Later I discovered the connection between the two songs. Both, apparently, were sung before Wales rugby matches. Recently, there have been objections to the singing of Delilah at matches, because it glorifies male violence against women. Tom Jones, the singer who made Delilah a hit back in 1968, replied to these objections by arguing that we shouldn’t take the words literally - “I think it takes the fun out of it” - which implies that dissociation from reality enables femicide to be experienced as ‘fun’.
(This February, the Welsh Rugby Union, mired in a sexism and misogyny scandal, banned choirs from singing Delilah at Six Nations matches in Cardiff)
Non-participation in lies
Domestic abuse researcher Dr Emma Katz has suggested that listening to songs like Delilah endorses a culture that reinforces double standards - they “may give little boosts of confidence and validation to men who have already formed dangerously high levels of entitlement and possessiveness, encouraging them to further pursue the horrific paths down which they are travelling.

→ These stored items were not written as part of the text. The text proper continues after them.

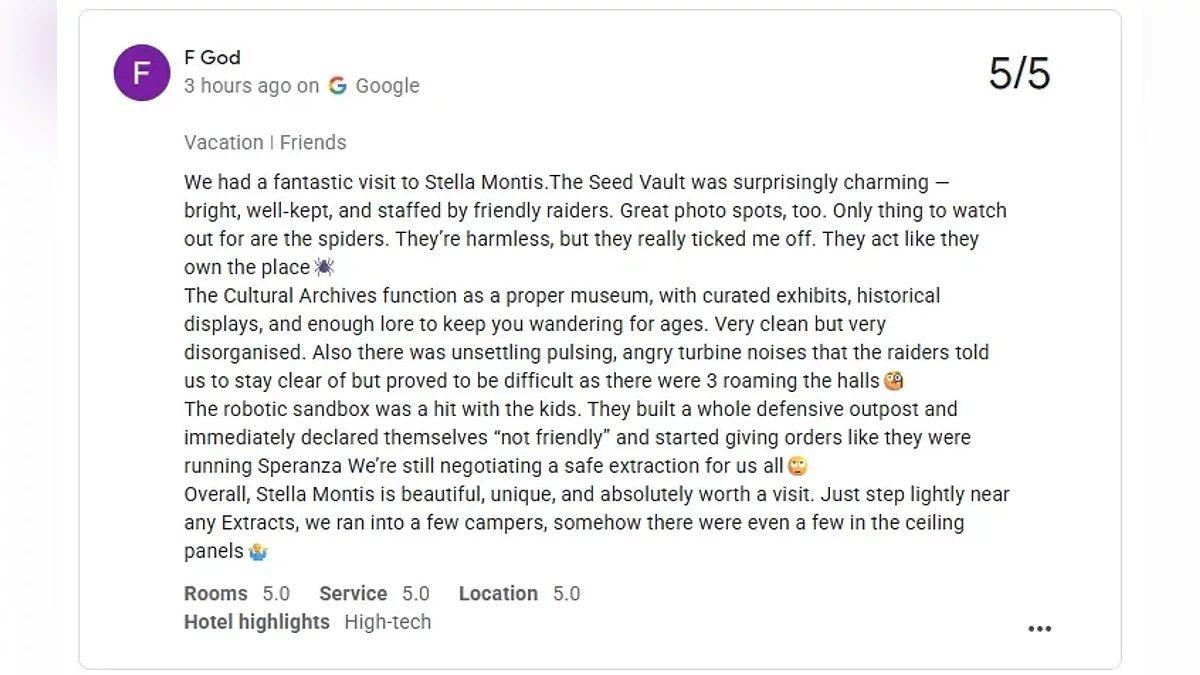Click the 5/5 rating score
The height and width of the screenshot is (675, 1200).
[1019, 74]
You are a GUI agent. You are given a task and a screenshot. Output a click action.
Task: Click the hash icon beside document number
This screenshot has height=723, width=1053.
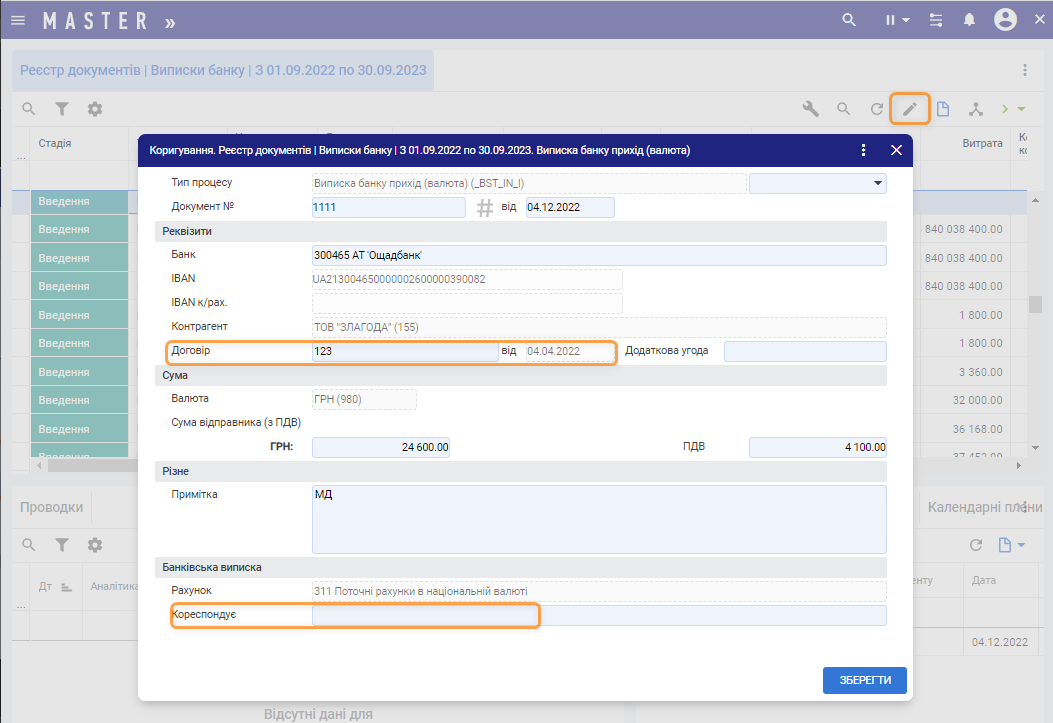click(485, 208)
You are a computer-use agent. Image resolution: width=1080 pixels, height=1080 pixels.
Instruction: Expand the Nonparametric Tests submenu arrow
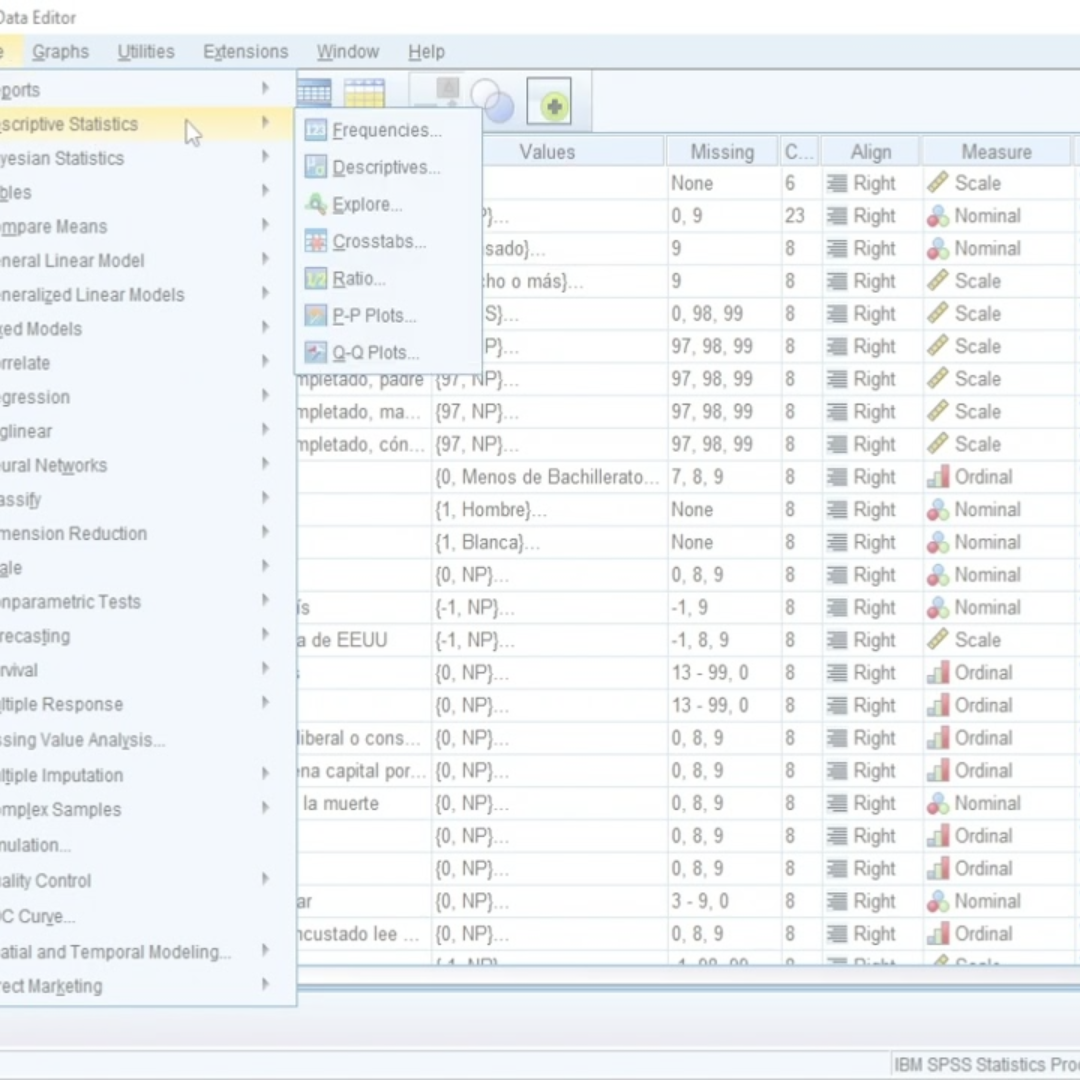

They may encourage women to engage in the victim-blaming of other women who’ve been abused”.
Absorbing an abusive culture while listening to such songs is one thing. Contributing to that culture by singing them is another. I don’t feel it’s something I could do any more. Not only would it seem dishonest and cowardly, but I can’t help thinking that singing the same abusive songs week after week would start desensitising the brain to abuse. Music moves people, and not always in a good way - singing gives this added power.
Eliza Mondegreen describes the difficulty of being truthful around ‘gender identity’ in situations where we are coerced into affirming a lie. But, she suggests, “you never, ever have to lie about reality.” She stresses the importance of Solzhenitsyn’s dictum: “key to our liberation: a personal non-participation in lies” .
If I were to return to singing in a choir, it might not always be realistic to challenge a song that condoned abuse being sung. In such a situation, would miming rather than singing (and explaining why, if asked) be a cop out? Or would this be a valid compromise that would avoid having to personally participate in a lie, and enable me to remain a member?
No doubt the author of Monsters would dismiss these concerns as being too influenced by contemporary ‘cancel culture’. I’m not so sure.